### TASK INSTRUCTIONS
Revise the entries from the start through the line containing "(x=44, y=212)", replacing "screenshot" with "capture" and keeping everything else the same.

# Start of THE RECORDS

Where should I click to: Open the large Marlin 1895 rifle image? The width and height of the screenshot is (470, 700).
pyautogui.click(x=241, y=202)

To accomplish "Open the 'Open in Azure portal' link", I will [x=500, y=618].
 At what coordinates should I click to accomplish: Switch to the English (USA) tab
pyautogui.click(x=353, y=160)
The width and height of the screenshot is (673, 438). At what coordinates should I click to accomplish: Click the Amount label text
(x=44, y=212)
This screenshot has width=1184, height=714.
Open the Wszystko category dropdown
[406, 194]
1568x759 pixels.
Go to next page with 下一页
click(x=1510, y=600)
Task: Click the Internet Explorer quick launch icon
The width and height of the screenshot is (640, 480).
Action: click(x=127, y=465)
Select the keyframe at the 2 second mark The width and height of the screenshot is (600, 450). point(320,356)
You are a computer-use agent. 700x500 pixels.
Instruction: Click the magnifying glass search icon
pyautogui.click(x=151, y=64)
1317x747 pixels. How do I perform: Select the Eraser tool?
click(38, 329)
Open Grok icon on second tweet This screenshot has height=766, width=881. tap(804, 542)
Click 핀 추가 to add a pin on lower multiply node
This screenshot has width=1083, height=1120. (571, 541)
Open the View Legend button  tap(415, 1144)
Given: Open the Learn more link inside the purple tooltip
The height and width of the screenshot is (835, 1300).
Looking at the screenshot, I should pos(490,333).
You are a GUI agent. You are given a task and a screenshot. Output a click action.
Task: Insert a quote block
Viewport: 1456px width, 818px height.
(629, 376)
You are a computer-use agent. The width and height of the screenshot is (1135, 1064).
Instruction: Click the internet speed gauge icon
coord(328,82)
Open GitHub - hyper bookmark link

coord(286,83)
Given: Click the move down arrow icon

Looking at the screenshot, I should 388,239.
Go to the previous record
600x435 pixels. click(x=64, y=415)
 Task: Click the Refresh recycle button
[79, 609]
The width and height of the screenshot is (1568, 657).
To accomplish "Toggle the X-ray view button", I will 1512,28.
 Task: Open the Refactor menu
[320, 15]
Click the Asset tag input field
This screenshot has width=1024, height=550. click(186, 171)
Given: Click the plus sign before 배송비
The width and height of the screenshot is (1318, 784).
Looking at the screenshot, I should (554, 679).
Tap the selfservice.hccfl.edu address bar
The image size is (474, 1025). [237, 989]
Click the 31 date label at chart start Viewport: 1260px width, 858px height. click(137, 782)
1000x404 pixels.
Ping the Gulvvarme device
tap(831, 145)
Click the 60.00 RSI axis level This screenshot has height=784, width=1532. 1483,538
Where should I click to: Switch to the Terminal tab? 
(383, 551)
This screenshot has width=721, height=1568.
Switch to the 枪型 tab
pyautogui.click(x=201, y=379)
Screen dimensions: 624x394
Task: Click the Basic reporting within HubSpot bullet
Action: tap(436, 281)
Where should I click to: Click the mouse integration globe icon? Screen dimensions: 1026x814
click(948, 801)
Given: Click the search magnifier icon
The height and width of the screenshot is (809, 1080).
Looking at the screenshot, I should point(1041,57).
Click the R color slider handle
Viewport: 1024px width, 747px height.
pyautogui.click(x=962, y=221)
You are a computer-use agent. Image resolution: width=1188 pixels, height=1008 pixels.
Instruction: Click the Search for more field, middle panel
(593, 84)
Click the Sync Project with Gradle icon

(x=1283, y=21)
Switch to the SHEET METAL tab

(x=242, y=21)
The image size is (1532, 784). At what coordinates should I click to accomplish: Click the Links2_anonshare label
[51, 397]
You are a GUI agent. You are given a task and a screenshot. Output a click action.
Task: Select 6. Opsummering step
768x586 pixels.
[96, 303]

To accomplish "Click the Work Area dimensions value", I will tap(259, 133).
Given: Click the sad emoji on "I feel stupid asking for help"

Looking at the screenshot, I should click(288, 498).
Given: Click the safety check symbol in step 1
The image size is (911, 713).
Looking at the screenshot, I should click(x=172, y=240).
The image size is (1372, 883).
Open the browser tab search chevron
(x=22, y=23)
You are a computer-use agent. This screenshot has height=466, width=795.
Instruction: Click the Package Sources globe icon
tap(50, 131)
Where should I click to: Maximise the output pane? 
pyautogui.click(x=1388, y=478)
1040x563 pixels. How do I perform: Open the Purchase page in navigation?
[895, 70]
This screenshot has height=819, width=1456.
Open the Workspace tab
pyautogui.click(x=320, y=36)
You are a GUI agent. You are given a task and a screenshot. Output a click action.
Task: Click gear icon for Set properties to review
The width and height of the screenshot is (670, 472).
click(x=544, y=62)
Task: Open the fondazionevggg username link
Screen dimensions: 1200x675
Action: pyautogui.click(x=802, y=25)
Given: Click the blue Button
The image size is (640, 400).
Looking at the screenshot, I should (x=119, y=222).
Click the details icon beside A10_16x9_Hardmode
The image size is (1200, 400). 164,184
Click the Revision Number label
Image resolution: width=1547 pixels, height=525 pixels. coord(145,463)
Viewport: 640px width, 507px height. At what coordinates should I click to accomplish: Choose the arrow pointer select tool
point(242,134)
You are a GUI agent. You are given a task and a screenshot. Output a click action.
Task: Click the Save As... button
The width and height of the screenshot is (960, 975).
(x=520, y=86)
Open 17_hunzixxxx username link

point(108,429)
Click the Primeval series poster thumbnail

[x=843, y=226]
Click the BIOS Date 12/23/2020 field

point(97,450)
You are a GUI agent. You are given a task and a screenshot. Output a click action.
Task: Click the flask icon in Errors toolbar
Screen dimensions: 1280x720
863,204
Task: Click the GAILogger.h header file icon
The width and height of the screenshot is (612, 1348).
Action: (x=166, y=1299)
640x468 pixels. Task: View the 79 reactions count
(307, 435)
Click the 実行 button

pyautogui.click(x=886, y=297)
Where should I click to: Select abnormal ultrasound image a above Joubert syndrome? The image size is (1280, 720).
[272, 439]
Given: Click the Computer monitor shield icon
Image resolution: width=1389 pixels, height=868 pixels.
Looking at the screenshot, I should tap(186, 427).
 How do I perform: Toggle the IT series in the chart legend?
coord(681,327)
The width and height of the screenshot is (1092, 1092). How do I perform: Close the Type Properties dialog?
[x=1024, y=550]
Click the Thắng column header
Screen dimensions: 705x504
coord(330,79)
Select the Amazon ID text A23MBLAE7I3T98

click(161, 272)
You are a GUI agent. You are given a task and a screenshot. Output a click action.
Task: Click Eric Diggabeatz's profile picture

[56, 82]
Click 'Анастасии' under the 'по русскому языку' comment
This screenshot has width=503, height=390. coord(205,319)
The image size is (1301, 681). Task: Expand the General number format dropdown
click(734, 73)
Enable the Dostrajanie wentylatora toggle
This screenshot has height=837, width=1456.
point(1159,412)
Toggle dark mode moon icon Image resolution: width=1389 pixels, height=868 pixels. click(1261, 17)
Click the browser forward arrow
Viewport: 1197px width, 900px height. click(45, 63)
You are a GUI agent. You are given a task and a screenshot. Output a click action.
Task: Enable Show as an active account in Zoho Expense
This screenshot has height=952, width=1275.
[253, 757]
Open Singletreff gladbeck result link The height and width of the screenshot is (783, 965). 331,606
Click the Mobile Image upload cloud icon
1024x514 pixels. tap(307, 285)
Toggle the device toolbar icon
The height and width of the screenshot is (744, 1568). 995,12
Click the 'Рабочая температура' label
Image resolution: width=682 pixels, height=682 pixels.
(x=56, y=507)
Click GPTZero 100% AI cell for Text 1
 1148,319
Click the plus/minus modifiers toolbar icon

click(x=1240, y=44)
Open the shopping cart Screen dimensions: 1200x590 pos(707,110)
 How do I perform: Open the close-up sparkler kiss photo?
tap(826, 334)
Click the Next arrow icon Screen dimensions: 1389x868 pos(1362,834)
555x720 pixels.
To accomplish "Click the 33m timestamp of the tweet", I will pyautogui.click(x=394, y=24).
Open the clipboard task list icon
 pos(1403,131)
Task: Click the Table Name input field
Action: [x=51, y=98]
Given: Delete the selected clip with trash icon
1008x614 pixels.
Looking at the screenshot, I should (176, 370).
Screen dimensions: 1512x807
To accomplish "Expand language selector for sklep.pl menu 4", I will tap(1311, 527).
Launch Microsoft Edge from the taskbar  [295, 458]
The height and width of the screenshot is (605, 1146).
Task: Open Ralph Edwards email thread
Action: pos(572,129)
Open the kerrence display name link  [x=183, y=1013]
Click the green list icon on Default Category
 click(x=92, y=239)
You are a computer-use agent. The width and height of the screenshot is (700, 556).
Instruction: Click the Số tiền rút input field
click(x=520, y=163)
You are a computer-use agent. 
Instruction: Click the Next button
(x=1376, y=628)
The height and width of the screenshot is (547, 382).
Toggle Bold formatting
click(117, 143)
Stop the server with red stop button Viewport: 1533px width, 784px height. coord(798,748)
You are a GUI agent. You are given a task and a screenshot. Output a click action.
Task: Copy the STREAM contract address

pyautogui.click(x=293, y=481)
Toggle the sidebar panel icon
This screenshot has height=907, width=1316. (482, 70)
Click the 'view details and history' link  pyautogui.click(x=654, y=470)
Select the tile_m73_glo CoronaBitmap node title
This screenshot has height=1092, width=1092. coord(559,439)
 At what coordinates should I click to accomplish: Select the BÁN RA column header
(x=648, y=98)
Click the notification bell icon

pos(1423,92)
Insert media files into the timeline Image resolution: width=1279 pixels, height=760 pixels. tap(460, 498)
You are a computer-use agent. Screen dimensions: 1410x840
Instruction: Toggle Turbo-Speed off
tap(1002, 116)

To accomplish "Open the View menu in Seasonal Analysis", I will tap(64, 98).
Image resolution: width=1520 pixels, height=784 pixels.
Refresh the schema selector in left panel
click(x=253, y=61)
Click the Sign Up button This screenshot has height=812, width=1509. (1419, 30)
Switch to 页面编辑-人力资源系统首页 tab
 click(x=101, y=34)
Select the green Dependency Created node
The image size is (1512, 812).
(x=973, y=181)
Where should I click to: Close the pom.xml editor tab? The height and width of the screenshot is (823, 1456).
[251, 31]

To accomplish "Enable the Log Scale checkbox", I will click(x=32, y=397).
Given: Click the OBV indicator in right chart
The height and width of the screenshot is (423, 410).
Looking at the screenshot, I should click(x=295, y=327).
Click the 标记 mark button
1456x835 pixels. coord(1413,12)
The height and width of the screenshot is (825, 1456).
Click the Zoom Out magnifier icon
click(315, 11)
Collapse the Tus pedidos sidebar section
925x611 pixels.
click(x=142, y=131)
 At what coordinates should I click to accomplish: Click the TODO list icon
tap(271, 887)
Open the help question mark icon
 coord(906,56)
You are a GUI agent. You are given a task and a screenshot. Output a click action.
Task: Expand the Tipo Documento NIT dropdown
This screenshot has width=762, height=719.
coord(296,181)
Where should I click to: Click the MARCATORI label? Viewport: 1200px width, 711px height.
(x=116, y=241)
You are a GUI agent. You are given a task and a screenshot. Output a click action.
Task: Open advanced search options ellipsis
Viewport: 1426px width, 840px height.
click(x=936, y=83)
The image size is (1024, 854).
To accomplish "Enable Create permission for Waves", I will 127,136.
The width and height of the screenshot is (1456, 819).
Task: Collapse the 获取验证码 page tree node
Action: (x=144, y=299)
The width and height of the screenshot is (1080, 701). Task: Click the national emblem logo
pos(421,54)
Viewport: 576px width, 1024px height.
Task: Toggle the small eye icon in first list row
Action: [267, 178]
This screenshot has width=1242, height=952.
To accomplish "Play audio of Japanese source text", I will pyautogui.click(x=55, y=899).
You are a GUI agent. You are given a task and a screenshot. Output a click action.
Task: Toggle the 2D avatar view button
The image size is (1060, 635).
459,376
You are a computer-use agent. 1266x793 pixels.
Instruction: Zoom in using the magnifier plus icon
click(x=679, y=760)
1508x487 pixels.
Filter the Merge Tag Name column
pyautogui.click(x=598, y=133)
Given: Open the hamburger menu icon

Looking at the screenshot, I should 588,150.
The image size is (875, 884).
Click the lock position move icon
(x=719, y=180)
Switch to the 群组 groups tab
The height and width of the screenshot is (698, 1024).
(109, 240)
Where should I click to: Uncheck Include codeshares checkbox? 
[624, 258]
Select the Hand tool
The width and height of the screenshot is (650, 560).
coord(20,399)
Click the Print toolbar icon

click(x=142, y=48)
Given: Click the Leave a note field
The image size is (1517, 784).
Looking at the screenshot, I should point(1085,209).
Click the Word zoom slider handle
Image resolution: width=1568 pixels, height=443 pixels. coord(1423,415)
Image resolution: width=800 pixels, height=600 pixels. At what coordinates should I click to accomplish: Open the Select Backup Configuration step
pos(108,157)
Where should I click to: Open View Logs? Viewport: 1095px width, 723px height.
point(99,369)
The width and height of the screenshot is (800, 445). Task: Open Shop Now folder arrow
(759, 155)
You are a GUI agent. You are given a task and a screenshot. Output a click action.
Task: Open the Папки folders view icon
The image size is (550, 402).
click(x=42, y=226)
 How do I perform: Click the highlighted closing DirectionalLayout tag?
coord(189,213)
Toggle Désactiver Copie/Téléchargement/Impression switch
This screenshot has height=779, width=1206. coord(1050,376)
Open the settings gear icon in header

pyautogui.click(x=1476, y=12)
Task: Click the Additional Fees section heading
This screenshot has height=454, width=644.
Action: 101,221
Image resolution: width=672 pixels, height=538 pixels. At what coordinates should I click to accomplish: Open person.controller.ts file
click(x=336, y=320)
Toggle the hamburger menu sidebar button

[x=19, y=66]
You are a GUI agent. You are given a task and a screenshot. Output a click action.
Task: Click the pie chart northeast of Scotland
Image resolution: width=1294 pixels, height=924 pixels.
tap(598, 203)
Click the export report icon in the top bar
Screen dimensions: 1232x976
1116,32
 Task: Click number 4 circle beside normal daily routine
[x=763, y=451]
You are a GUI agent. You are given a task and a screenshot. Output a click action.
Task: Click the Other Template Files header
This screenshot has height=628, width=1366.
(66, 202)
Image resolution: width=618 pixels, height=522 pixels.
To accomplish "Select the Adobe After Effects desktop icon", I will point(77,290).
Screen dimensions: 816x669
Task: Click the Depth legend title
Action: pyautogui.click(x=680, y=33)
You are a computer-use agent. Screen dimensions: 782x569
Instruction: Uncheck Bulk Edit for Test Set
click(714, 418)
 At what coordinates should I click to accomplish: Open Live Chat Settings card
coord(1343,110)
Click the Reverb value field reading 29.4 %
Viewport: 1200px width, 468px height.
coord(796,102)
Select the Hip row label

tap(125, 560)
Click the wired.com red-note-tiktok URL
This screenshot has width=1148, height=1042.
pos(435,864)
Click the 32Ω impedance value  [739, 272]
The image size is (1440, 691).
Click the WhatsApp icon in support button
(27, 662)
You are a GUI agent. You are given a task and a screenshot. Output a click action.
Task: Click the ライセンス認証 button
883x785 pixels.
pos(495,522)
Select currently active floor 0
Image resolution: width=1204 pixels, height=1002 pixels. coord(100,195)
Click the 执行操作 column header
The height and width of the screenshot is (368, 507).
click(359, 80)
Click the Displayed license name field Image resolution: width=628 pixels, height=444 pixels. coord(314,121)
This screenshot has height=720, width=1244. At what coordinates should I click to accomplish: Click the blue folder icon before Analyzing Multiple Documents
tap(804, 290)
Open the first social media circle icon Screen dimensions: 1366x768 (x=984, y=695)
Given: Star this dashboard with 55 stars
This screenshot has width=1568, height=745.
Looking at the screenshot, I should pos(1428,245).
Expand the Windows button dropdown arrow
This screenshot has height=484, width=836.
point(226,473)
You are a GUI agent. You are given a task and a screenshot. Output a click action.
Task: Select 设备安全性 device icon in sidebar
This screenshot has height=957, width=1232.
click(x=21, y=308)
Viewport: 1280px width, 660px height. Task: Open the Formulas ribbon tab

# End of THE RECORDS

### ANSWER IN FULL
Where should I click to: Open the large Marlin 1895 rifle image? The width and height of the capture is (470, 700).
pyautogui.click(x=241, y=202)

To accomplish "Open the 'Open in Azure portal' link", I will [x=500, y=618].
 At what coordinates should I click to accomplish: Switch to the English (USA) tab
pyautogui.click(x=353, y=160)
The width and height of the capture is (673, 438). At what coordinates should I click to accomplish: Click the Amount label text
(x=44, y=212)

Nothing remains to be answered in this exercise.